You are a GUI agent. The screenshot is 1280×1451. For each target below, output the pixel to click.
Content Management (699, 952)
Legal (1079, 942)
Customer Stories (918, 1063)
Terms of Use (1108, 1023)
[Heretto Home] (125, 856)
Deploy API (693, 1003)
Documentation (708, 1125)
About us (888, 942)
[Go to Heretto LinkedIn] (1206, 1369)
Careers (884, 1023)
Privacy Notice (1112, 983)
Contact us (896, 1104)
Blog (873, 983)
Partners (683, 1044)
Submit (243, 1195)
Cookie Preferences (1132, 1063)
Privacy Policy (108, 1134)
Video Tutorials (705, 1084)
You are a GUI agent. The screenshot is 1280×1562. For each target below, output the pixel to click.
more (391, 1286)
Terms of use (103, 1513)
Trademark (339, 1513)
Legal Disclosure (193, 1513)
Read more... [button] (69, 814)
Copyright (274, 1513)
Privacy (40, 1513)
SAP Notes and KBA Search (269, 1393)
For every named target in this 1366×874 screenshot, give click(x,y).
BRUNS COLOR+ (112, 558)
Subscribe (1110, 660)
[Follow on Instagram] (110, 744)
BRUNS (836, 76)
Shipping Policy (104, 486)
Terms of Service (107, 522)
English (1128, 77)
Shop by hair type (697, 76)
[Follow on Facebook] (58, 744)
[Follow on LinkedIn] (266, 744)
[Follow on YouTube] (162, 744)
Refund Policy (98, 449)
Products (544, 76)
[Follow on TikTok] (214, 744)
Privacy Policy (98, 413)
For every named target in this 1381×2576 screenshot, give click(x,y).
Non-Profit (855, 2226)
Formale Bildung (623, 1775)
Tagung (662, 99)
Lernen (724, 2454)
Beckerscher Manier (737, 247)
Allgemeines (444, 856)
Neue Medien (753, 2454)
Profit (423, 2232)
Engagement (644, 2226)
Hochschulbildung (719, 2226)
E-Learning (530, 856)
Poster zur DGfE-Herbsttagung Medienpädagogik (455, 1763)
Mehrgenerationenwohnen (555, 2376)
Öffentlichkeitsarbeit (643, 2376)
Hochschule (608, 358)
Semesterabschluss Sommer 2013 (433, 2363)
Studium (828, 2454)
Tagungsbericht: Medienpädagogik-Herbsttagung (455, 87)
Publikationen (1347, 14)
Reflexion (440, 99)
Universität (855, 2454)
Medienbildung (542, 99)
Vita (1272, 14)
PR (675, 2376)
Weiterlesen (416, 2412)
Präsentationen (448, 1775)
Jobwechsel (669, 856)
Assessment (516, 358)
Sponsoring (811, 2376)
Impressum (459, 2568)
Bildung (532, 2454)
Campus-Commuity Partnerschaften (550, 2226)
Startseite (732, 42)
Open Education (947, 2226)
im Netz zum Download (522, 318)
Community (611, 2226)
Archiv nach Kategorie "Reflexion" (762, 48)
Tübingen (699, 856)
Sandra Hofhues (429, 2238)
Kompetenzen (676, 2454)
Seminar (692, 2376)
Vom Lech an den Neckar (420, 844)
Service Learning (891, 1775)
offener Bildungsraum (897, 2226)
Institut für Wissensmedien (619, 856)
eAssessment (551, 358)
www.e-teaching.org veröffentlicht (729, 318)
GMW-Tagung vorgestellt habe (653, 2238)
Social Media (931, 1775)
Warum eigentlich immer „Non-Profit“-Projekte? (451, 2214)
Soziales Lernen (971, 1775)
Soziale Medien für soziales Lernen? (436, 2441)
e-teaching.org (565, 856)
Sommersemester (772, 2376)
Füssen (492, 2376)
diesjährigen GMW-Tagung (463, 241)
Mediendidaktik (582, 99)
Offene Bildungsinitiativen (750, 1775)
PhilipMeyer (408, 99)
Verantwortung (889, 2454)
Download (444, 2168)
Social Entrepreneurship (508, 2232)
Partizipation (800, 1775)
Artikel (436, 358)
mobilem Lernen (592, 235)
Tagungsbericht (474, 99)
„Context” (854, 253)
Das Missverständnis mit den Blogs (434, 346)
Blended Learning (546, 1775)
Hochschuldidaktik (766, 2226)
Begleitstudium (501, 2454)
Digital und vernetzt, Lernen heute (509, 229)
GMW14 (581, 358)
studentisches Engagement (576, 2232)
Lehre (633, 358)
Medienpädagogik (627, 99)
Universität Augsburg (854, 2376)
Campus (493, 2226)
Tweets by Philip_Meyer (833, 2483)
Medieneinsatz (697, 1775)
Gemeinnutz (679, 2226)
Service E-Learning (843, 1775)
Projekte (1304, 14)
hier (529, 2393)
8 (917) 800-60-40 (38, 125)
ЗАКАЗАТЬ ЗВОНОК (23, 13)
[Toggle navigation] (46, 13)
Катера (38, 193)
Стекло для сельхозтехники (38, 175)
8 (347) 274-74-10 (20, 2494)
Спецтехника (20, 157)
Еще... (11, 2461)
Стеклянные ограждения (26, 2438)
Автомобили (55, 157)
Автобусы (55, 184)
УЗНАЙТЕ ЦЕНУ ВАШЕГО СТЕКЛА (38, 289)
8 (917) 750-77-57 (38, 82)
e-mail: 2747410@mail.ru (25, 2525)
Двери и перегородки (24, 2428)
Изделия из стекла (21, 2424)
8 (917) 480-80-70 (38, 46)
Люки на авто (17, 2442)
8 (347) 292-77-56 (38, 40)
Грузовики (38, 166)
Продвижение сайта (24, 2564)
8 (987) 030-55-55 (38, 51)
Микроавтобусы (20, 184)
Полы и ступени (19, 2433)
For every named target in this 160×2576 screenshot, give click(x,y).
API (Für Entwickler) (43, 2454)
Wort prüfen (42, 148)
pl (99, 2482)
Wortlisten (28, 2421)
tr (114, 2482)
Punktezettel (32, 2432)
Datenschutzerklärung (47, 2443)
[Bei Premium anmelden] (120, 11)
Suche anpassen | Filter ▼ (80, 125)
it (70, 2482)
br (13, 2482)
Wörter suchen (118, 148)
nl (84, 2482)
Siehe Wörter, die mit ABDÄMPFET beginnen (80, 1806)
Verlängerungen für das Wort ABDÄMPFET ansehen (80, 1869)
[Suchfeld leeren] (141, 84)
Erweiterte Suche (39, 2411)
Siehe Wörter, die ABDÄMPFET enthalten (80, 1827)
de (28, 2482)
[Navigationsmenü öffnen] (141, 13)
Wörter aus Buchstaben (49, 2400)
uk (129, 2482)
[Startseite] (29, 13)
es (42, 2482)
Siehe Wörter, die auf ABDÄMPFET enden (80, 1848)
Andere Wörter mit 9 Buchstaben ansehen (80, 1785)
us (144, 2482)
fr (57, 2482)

What to produce:
Repeat, word for word, the lines from the start of the records to the line that contains "Deploy API (693, 1003)", both of them included, and no others.

Finished exercise:
You are a GUI agent. The screenshot is 1280×1451. For each target below, output the pixel to click.
Content Management (699, 952)
Legal (1079, 942)
Customer Stories (918, 1063)
Terms of Use (1108, 1023)
[Heretto Home] (125, 856)
Deploy API (693, 1003)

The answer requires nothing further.